Around a third of Department for Education funding linked to Covid will be from underspends or existing budgets, according to the Institute for Fiscal Studies.

The Department for Education has announced a £10 million maths and English catch-up scheme.

The department says specialist training and materials will be provided to support “focused sessions” to boost numeracy and literacy.

Schools with high proportions of children from disadvantaged backgrounds will be prioritised from the Autumn term.

The £10 million is part of a £22 million pot to “scale up” evidence-based interventions identified. The £22 million is part of the £302 million recovery premium cash. It is not yet known what the remaining £12 million will be allocated to.

For maths, schools will receive fully funded training to deliver the sessions. They will be targeted at Reception, year 1, year 2 and year 7 pupils because these year groups could have “significant difficulties” catching up if they fall behind, DfE said.

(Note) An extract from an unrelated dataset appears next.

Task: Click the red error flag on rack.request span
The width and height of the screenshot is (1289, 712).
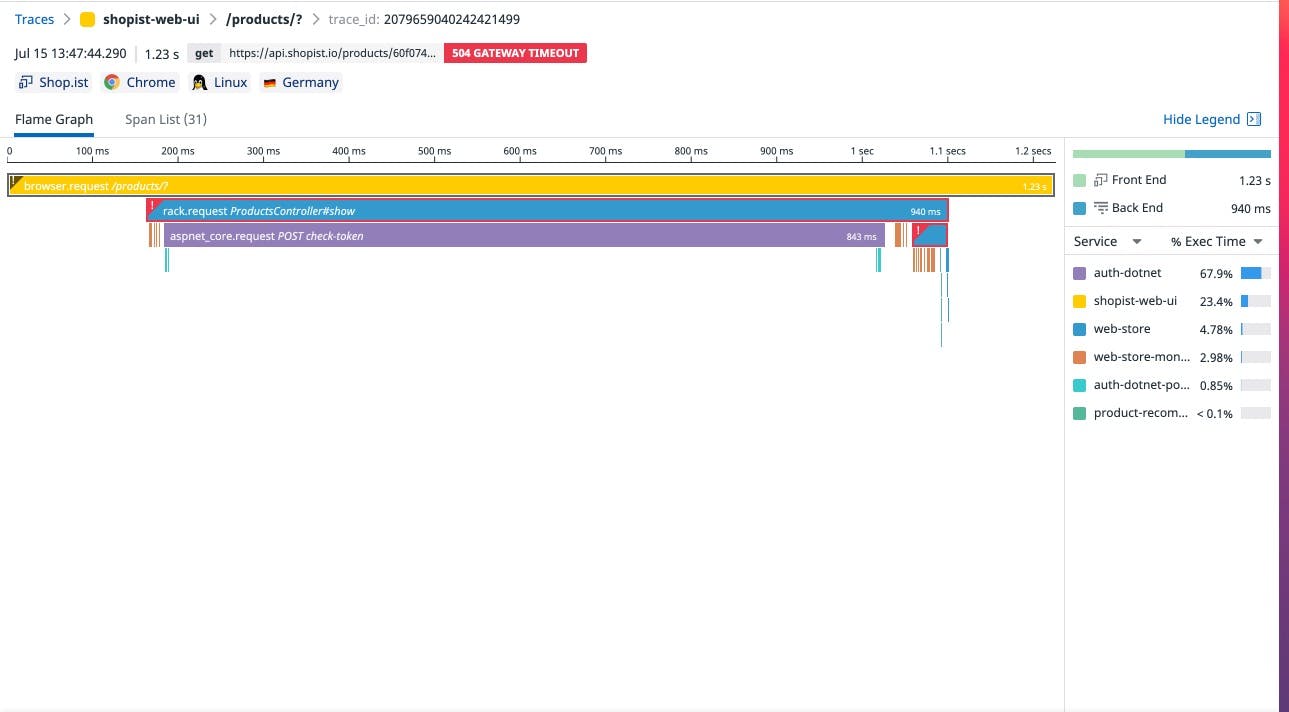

These programmes are based on the DfE’s  “Teaching for Mastery” programme. Training will be provided by the National Centre for Excellent in the Teaching of Maths (NCETM) alongside local maths hubs.

For English, eligible primary schools will receive up to £6,000 each for “validated phonics programmes”, as well as training and support days for teachers.

The funding will be “focused on systematic synthetic phonics”. English hubs across the country will allocate funding to eligible primary schools in selected Local Authority Districts and support them to buy training and recourses from programmes on DfE’s validated list.

It comes as MPs have demanded ministers provide answers regarding the £3.1 billion in catch-up funding after the government’s own sums appeared not to add up.